Retype the data below exactly as it stands, keeping every line unchanged.

- **Records for the exercise**
==========

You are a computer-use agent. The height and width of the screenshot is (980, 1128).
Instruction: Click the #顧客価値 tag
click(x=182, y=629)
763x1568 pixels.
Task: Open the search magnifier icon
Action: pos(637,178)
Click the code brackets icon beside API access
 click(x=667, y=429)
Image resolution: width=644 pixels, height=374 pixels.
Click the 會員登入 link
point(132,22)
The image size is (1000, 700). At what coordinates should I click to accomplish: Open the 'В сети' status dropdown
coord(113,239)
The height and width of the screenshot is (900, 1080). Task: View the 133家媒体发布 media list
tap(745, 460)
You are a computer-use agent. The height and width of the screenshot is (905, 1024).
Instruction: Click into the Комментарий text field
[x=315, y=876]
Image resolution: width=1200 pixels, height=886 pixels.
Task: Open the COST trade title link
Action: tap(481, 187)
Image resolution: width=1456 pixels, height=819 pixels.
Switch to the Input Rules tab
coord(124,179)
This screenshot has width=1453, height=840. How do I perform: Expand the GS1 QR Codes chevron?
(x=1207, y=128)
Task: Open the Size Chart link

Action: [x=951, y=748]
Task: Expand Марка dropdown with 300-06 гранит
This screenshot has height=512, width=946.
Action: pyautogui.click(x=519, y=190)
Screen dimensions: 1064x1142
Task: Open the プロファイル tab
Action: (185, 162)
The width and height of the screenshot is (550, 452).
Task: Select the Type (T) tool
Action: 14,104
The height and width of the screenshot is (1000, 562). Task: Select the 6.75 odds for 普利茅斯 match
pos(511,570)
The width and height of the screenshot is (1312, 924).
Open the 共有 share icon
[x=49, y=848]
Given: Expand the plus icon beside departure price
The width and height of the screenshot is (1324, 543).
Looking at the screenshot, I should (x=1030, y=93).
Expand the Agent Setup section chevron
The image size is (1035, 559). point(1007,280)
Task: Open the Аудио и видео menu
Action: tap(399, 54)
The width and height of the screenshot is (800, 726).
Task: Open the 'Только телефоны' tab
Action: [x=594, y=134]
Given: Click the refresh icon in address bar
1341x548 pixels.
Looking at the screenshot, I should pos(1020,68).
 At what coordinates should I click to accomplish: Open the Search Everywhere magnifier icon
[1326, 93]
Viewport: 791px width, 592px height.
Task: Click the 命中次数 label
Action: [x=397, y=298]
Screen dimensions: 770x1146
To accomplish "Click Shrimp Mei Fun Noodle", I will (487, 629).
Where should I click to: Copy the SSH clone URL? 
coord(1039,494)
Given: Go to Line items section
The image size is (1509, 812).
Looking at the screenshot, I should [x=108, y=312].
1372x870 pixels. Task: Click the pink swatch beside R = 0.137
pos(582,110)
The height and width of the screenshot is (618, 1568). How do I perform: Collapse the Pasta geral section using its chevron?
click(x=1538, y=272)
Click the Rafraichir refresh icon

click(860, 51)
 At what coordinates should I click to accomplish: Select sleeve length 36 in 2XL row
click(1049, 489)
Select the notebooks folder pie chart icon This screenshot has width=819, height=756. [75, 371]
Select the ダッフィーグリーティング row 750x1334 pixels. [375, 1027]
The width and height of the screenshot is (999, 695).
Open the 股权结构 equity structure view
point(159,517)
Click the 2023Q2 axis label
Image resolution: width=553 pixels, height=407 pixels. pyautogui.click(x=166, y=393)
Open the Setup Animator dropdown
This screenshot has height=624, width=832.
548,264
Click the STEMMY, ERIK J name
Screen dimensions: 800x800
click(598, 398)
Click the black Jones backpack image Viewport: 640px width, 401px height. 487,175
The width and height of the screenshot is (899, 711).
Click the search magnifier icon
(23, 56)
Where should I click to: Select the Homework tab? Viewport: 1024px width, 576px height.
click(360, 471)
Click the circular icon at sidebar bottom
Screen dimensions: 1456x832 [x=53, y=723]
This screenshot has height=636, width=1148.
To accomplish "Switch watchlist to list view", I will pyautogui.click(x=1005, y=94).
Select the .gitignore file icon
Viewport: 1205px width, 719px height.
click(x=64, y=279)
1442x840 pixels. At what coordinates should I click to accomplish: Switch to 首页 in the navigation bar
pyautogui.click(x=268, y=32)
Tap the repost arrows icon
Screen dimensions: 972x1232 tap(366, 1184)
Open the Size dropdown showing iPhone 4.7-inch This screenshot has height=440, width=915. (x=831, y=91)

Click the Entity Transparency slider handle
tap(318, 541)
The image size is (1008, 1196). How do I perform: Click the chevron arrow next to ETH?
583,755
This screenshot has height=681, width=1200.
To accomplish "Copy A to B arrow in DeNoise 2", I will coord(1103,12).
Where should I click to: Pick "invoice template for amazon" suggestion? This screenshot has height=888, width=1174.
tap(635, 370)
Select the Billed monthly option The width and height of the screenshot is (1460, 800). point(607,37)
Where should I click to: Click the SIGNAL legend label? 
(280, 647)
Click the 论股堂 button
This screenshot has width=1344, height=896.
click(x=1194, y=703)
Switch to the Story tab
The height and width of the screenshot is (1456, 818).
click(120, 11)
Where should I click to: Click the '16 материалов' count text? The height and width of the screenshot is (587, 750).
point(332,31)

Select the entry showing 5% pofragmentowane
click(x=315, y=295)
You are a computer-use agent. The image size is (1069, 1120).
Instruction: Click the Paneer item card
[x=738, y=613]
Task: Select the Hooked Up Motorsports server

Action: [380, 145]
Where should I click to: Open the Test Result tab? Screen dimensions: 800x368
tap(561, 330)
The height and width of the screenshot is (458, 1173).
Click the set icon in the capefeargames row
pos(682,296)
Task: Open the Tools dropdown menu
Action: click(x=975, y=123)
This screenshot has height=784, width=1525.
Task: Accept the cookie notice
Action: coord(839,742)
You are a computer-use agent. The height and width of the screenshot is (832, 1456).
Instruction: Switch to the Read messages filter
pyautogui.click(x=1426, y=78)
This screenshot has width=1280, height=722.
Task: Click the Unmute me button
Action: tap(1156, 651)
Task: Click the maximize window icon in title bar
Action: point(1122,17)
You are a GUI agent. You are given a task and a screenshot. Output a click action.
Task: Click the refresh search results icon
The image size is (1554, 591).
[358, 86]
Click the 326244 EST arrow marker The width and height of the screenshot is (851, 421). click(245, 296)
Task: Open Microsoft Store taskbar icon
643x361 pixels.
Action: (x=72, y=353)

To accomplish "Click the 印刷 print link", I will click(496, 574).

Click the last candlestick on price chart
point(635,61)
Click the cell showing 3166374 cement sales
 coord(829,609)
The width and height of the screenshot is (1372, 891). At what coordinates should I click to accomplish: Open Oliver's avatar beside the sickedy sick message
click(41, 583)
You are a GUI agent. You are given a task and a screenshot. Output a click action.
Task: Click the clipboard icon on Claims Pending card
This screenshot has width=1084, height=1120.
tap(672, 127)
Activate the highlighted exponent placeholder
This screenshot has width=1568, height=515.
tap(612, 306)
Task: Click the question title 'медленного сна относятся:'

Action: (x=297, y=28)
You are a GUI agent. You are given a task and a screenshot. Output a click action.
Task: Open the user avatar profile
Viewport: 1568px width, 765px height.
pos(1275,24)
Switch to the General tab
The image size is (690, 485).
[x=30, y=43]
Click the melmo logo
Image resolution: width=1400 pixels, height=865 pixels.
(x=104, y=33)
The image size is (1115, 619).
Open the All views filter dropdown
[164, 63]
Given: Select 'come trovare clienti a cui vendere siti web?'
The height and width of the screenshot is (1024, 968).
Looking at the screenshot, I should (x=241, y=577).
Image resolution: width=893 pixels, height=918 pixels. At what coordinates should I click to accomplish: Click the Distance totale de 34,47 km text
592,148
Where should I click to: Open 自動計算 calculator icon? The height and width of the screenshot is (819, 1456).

==========

- **Full solution**
You are a computer-use agent. The height and width of the screenshot is (980, 1128).
Instruction: Click the #顧客価値 tag
click(x=182, y=629)
763x1568 pixels.
Task: Open the search magnifier icon
Action: pos(637,178)
Click the code brackets icon beside API access
 click(x=667, y=429)
Image resolution: width=644 pixels, height=374 pixels.
Click the 會員登入 link
point(132,22)
The image size is (1000, 700). At what coordinates should I click to accomplish: Open the 'В сети' status dropdown
coord(113,239)
The height and width of the screenshot is (900, 1080). Task: View the 133家媒体发布 media list
tap(745, 460)
You are a computer-use agent. The height and width of the screenshot is (905, 1024).
Instruction: Click into the Комментарий text field
[x=315, y=876]
Image resolution: width=1200 pixels, height=886 pixels.
Task: Open the COST trade title link
Action: tap(481, 187)
Image resolution: width=1456 pixels, height=819 pixels.
Switch to the Input Rules tab
coord(124,179)
This screenshot has width=1453, height=840. How do I perform: Expand the GS1 QR Codes chevron?
(x=1207, y=128)
Task: Open the Size Chart link

Action: [x=951, y=748]
Task: Expand Марка dropdown with 300-06 гранит
This screenshot has height=512, width=946.
Action: pyautogui.click(x=519, y=190)
Screen dimensions: 1064x1142
Task: Open the プロファイル tab
Action: (185, 162)
The width and height of the screenshot is (550, 452).
Task: Select the Type (T) tool
Action: 14,104
The height and width of the screenshot is (1000, 562). Task: Select the 6.75 odds for 普利茅斯 match
pos(511,570)
The width and height of the screenshot is (1312, 924).
Open the 共有 share icon
[x=49, y=848]
Given: Expand the plus icon beside departure price
The width and height of the screenshot is (1324, 543).
Looking at the screenshot, I should (x=1030, y=93).
Expand the Agent Setup section chevron
The image size is (1035, 559). point(1007,280)
Task: Open the Аудио и видео menu
Action: tap(399, 54)
The width and height of the screenshot is (800, 726).
Task: Open the 'Только телефоны' tab
Action: [x=594, y=134]
Given: Click the refresh icon in address bar
1341x548 pixels.
Looking at the screenshot, I should pos(1020,68).
 At what coordinates should I click to accomplish: Open the Search Everywhere magnifier icon
[1326, 93]
Viewport: 791px width, 592px height.
Task: Click the 命中次数 label
Action: [x=397, y=298]
Screen dimensions: 770x1146
To accomplish "Click Shrimp Mei Fun Noodle", I will (487, 629).
Where should I click to: Copy the SSH clone URL? 
coord(1039,494)
Given: Go to Line items section
The image size is (1509, 812).
Looking at the screenshot, I should [x=108, y=312].
1372x870 pixels. Task: Click the pink swatch beside R = 0.137
pos(582,110)
The height and width of the screenshot is (618, 1568). How do I perform: Collapse the Pasta geral section using its chevron?
click(x=1538, y=272)
Click the Rafraichir refresh icon

click(860, 51)
 At what coordinates should I click to accomplish: Select sleeve length 36 in 2XL row
click(1049, 489)
Select the notebooks folder pie chart icon This screenshot has width=819, height=756. [75, 371]
Select the ダッフィーグリーティング row 750x1334 pixels. [375, 1027]
The width and height of the screenshot is (999, 695).
Open the 股权结构 equity structure view
point(159,517)
Click the 2023Q2 axis label
Image resolution: width=553 pixels, height=407 pixels. pyautogui.click(x=166, y=393)
Open the Setup Animator dropdown
This screenshot has height=624, width=832.
548,264
Click the STEMMY, ERIK J name
Screen dimensions: 800x800
click(598, 398)
Click the black Jones backpack image Viewport: 640px width, 401px height. 487,175
The width and height of the screenshot is (899, 711).
Click the search magnifier icon
(23, 56)
Where should I click to: Select the Homework tab? Viewport: 1024px width, 576px height.
click(360, 471)
Click the circular icon at sidebar bottom
Screen dimensions: 1456x832 [x=53, y=723]
This screenshot has height=636, width=1148.
To accomplish "Switch watchlist to list view", I will pyautogui.click(x=1005, y=94).
Select the .gitignore file icon
Viewport: 1205px width, 719px height.
click(x=64, y=279)
1442x840 pixels. At what coordinates should I click to accomplish: Switch to 首页 in the navigation bar
pyautogui.click(x=268, y=32)
Tap the repost arrows icon
Screen dimensions: 972x1232 tap(366, 1184)
Open the Size dropdown showing iPhone 4.7-inch This screenshot has height=440, width=915. (x=831, y=91)

Click the Entity Transparency slider handle
tap(318, 541)
The image size is (1008, 1196). How do I perform: Click the chevron arrow next to ETH?
583,755
This screenshot has height=681, width=1200.
To accomplish "Copy A to B arrow in DeNoise 2", I will coord(1103,12).
Where should I click to: Pick "invoice template for amazon" suggestion? This screenshot has height=888, width=1174.
tap(635, 370)
Select the Billed monthly option The width and height of the screenshot is (1460, 800). point(607,37)
Where should I click to: Click the SIGNAL legend label? 
(280, 647)
Click the 论股堂 button
This screenshot has width=1344, height=896.
click(x=1194, y=703)
Switch to the Story tab
The height and width of the screenshot is (1456, 818).
click(120, 11)
Where should I click to: Click the '16 материалов' count text? The height and width of the screenshot is (587, 750).
point(332,31)

Select the entry showing 5% pofragmentowane
click(x=315, y=295)
You are a computer-use agent. The image size is (1069, 1120).
Instruction: Click the Paneer item card
[x=738, y=613]
Task: Select the Hooked Up Motorsports server

Action: [380, 145]
Where should I click to: Open the Test Result tab? Screen dimensions: 800x368
tap(561, 330)
The height and width of the screenshot is (458, 1173).
Click the set icon in the capefeargames row
pos(682,296)
Task: Open the Tools dropdown menu
Action: click(x=975, y=123)
This screenshot has height=784, width=1525.
Task: Accept the cookie notice
Action: coord(839,742)
You are a computer-use agent. The height and width of the screenshot is (832, 1456).
Instruction: Switch to the Read messages filter
pyautogui.click(x=1426, y=78)
This screenshot has width=1280, height=722.
Task: Click the Unmute me button
Action: tap(1156, 651)
Task: Click the maximize window icon in title bar
Action: point(1122,17)
You are a GUI agent. You are given a task and a screenshot. Output a click action.
Task: Click the refresh search results icon
The image size is (1554, 591).
[358, 86]
Click the 326244 EST arrow marker The width and height of the screenshot is (851, 421). click(245, 296)
Task: Open Microsoft Store taskbar icon
643x361 pixels.
Action: (x=72, y=353)

To accomplish "Click the 印刷 print link", I will click(496, 574).

Click the last candlestick on price chart
point(635,61)
Click the cell showing 3166374 cement sales
 coord(829,609)
The width and height of the screenshot is (1372, 891). At what coordinates should I click to accomplish: Open Oliver's avatar beside the sickedy sick message
click(41, 583)
You are a GUI agent. You are given a task and a screenshot. Output a click action.
Task: Click the clipboard icon on Claims Pending card
This screenshot has width=1084, height=1120.
tap(672, 127)
Activate the highlighted exponent placeholder
This screenshot has width=1568, height=515.
tap(612, 306)
Task: Click the question title 'медленного сна относятся:'

Action: (x=297, y=28)
You are a GUI agent. You are given a task and a screenshot. Output a click action.
Task: Open the user avatar profile
Viewport: 1568px width, 765px height.
pos(1275,24)
Switch to the General tab
The image size is (690, 485).
[x=30, y=43]
Click the melmo logo
Image resolution: width=1400 pixels, height=865 pixels.
(x=104, y=33)
The image size is (1115, 619).
Open the All views filter dropdown
[164, 63]
Given: Select 'come trovare clienti a cui vendere siti web?'
The height and width of the screenshot is (1024, 968).
Looking at the screenshot, I should (x=241, y=577).
Image resolution: width=893 pixels, height=918 pixels. At what coordinates should I click to accomplish: Click the Distance totale de 34,47 km text
592,148
Where should I click to: Open 自動計算 calculator icon? The height and width of the screenshot is (819, 1456).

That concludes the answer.